I mamy w Łomży pewną niespodziankę. Otóż na 32 komisje, w aż 28 będą przedstawiciele KW Magdaleny Ogórek. O drugie miejsce (czyli – powiedzmy – drugą turę) będą walczyć Andrzej Duda, Marian Kowalski i Janusz Palikot – wszyscy po 27 reprezentantów. Dopiero dalej są: Paweł Tanajno (26), Janusz Korwin-Mikke (25), Grzegorz Braun, Adam Jarubas i Bronisław Komorowski (po 22). Mizerne szanse na korzystne dla siebie wyniki liczenia ma Paweł Kukiz (19), a w ogóle żadnych Jacek Wilk (9).
Wiadomo, że zgłoszonych przez komitety kandydatów do komisji było więcej niż miejsc i 63 osoby odpadły w losowaniu. Powstaje zatem pytanie, kto organizował losowanie, i które komitety miały wyjątkowo mało „szczęścia”.

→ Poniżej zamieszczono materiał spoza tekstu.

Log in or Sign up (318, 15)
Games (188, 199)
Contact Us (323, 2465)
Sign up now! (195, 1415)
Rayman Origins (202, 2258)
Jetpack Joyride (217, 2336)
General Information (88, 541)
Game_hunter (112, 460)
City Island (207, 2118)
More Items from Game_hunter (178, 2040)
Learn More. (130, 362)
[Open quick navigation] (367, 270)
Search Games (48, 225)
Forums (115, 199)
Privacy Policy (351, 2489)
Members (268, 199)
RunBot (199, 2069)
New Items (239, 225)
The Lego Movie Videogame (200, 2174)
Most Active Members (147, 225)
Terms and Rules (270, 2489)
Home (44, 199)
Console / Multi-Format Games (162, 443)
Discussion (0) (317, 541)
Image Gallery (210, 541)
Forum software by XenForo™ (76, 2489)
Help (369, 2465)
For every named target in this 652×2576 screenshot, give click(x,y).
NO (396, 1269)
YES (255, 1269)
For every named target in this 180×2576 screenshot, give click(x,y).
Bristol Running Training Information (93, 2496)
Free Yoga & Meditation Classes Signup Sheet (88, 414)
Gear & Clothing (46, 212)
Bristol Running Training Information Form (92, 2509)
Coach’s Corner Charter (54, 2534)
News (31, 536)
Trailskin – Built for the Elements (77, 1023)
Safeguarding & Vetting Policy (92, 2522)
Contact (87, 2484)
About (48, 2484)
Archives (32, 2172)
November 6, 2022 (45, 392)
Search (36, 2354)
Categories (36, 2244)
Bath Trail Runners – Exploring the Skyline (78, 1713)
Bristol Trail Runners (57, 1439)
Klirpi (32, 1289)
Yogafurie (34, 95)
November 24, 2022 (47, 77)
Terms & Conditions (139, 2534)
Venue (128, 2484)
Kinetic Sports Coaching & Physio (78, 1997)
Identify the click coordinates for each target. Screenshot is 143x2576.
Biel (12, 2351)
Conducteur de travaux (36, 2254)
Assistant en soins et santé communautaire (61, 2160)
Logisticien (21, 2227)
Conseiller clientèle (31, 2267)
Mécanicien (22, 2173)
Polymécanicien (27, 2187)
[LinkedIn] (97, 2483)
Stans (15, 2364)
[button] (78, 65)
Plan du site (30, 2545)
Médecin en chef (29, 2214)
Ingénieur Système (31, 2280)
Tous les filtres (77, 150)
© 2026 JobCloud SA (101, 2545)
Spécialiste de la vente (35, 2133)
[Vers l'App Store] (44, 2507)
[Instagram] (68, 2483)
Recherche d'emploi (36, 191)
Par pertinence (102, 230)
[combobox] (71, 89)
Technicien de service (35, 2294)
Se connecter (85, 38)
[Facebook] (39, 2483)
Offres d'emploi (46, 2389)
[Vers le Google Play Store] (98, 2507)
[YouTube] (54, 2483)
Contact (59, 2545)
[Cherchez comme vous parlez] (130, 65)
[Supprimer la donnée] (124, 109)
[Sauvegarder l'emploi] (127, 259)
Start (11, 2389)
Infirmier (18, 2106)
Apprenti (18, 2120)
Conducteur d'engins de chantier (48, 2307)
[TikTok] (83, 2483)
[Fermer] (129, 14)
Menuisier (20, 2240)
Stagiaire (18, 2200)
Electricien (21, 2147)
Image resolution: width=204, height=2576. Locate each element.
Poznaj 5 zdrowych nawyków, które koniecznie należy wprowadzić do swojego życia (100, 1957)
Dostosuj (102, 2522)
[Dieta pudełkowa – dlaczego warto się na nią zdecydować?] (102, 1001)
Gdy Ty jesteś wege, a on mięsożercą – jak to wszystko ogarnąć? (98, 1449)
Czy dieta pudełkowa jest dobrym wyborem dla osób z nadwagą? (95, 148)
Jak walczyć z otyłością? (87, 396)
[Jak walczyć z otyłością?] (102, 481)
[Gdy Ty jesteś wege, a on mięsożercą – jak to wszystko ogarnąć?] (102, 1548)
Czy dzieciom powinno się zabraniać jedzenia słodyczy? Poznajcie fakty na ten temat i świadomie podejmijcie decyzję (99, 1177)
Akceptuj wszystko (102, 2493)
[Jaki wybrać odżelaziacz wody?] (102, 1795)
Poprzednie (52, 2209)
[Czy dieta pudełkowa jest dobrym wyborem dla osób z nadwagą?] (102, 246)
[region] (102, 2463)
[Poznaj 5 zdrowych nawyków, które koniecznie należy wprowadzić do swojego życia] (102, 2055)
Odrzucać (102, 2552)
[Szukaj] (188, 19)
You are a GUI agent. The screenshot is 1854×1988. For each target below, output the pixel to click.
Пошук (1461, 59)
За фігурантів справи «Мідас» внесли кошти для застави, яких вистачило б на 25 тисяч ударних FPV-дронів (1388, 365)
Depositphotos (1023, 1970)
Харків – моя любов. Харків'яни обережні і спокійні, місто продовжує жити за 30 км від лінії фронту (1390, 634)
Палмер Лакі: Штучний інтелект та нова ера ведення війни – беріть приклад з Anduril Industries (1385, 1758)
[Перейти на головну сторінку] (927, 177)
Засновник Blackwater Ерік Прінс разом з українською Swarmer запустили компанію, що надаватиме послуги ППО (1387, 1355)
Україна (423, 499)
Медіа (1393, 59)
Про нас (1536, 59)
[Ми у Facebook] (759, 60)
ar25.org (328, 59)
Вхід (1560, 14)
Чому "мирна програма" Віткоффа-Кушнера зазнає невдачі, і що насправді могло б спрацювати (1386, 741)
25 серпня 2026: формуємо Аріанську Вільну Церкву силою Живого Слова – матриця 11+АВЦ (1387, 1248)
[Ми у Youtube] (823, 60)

To oczywiście rozważania nie na serio. Choćby dlatego, że to nie Łomża zdecyduje o wyniku całych wyborów, a przedstawiciele konkurujących komitetów w każdej komisji powinni siebie nawzajem lepiej dopilnować niż najlepsza tajna służba. Poza tym, zwolennicy teorii spiskowych i tak uważają, że nieważne kto głosuje, nieważne kto liczy głosy na papierze, ważne kto i co napchał wcześniej do komputera, a potem wciska klawisz „enter”.
A ci, którzy niekoniecznie widzą w świecie tylko cynizm i manipulację, też powinni do wyborów pójść. Choćby po to, aby wszyscy kolejni kandydaci do rządzenia w jakichkolwiek wyborach, czuli się zobowiązani przynajmniej się przedstawić i coś zaproponować.